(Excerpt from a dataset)
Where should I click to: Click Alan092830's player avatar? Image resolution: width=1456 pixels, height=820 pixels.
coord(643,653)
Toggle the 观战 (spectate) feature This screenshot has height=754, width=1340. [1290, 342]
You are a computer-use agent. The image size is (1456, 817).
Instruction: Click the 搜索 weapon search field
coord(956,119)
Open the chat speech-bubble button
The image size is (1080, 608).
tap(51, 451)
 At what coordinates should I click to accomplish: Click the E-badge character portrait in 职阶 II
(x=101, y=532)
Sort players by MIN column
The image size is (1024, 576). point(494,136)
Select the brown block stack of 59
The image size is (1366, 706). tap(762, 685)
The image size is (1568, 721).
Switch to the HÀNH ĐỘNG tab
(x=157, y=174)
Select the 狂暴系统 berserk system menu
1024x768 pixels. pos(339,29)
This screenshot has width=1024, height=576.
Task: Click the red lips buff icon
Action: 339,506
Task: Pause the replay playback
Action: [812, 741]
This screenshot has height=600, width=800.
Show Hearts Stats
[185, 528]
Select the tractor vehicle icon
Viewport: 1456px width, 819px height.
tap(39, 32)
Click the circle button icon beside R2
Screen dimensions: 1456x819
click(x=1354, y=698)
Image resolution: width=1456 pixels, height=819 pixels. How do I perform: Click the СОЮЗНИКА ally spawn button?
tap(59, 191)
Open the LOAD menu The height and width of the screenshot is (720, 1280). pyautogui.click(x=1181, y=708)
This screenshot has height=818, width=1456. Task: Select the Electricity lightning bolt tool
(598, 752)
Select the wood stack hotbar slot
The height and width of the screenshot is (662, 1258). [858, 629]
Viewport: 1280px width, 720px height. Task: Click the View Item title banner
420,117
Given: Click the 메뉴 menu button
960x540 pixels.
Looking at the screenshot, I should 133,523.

What is asked:
Please echo the entries above word for word, starting with the line that contains "Open the LOAD" and running through the end of the entries, inclusive.

Result for this task:
Open the LOAD menu The height and width of the screenshot is (720, 1280). pyautogui.click(x=1181, y=708)
This screenshot has height=818, width=1456. Task: Select the Electricity lightning bolt tool
(598, 752)
Select the wood stack hotbar slot
The height and width of the screenshot is (662, 1258). [858, 629]
Viewport: 1280px width, 720px height. Task: Click the View Item title banner
420,117
Given: Click the 메뉴 menu button
960x540 pixels.
Looking at the screenshot, I should 133,523.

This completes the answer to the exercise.